I understand you inherited a, shall we say, “idiosyncratic” installation. But I have a question about this part, which you’ve said in more than one post:

Am I understanding that your webservers and your MySQL server(s) aren’t co-located and instead are connected across the public internet? What the heck is up with that?

I certainly understand SOA, cloud databases, etc., as modern architecture principals, but your installation almost certainly predates that era.

You mean whichever script updates the database also updates the cache? That makes sense, as long as there’s only one (or a small number of) scripts that regularly interfaces with the database. I’ll check with my colleagues tomorrow.

[ramble]

We ended up using Redis instead of Memcached, but they seem much the same except Redis has some really neat features (built in master->slave->slave replication, hashes instead of just key-value pairs, etc.). The Predis library works really well with it, though another one (phpredis) is supposed to be faster, just somewhat harder to install.

Earlier today (before I read this), we got it working where the Redis master cache server polls MySQL every minute for changed products – a simple cron job. That took less than a millisecond each time if there were no changes, and about 3 ms if there was a changed product. And then a slave Redis would automatically replicate it from the master, and other slaves (if any) would replicate it from the alpha slave. And so on and so forth, the data would clone itself until it took over the universe and everything was gray goo…

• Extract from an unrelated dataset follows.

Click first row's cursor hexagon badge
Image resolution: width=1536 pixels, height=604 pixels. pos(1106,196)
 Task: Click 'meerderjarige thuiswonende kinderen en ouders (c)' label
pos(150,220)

I’m surprised the replication works as effortlessly and as well as it does. Even if we change the master Redis to be updated via the update script instead of a separate cron job, the replication can stay. The best part is how one alpha slave connects to the master Redis cache over the internet, and then ever individual developer machine’s slave Redis connects to the alpha slave over the LAN. It only hits the live cache once over the internet, and everything else just propagates internally.

Setting all that up took just one command – SLAVEOF redis.server.com. Magic!

[/ramble]

Hah! Good question, and sorry for the confusion. Short answer: The other servers are test environments, and to reduce programmer confusion, we wanted them to have the same live dataset.

Long answer:
In the beginning, there was just one server, hosting both the web server and MySQL.

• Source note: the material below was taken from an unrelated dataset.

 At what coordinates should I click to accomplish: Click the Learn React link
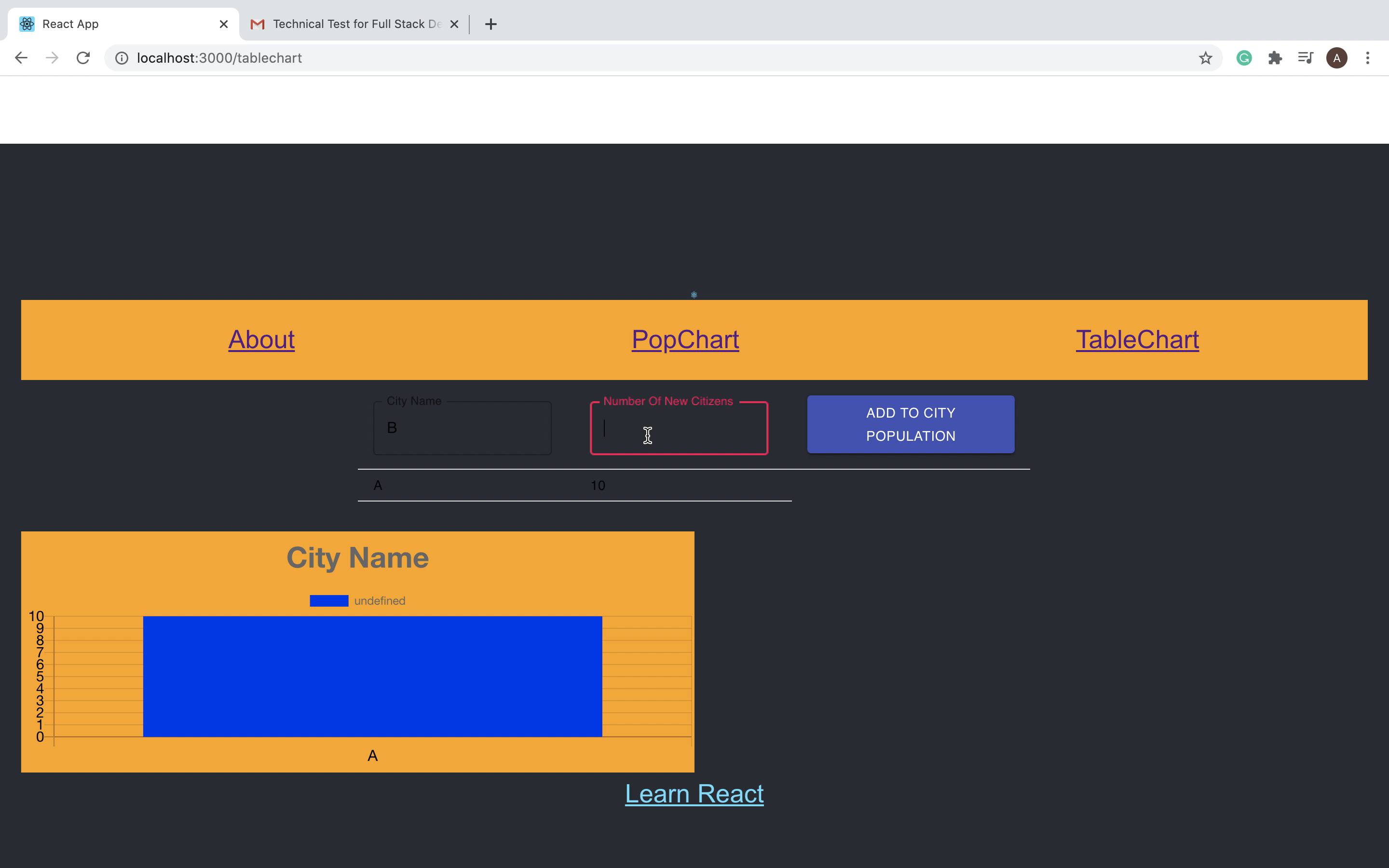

As our team grew, we started to need more local dev environments and also some remote test servers to test out different CDNs without affecting the live server.

For a while we just occasionally exported the live MySQL db and manually imported it into whatever environments needed it. That worked OK at first, but eventually we ran into sync problems where the test databases wouldn’t have some product that the live database had and caused various errors. Our programmers would forget that they were on an older database and spend hours debugging product display issues that arose simply because their database wasn’t up-to-date.

So instead of having local, rarely-updated MySQL databases, we switched the code to make ALL the dev and test servers connect directly to the live MySQL server. On the live webserver this wasn’t an issue because it was all localhost, but once those queries started going over the internet, it would take 45+ seconds(!) to load a page.

We started looking into MySQL replication, but then somehow stumbled upon Memcached and Reddit and wondered if we could kill two birds with one stone. And indeed we did… after replacing MySQL calls across the board with Redis, the product display loop saw a 5x speed improvement and the webpage as a whole sped up 2x, from 8s to <4s load time.

Eventually we might just drop MySQL out of the loop altogether, because everything we need can be stored in Redis hashes and we never make really complex SQL queries anyway. But that’ll need further testing.

Rewrite the getPrice function to do something like this (not a php programmer, so written is pseudo code)

global variable for xml table of product and price

function GetPrice (In product, out price)
if global xml is empty
populate global variable from mySQL database for all products
end if
search xml for product
return price
end function

All I can say is that we have no issue. I really can’t say more as it is talking about the technology at my workplace. Our daily active users is in the millions.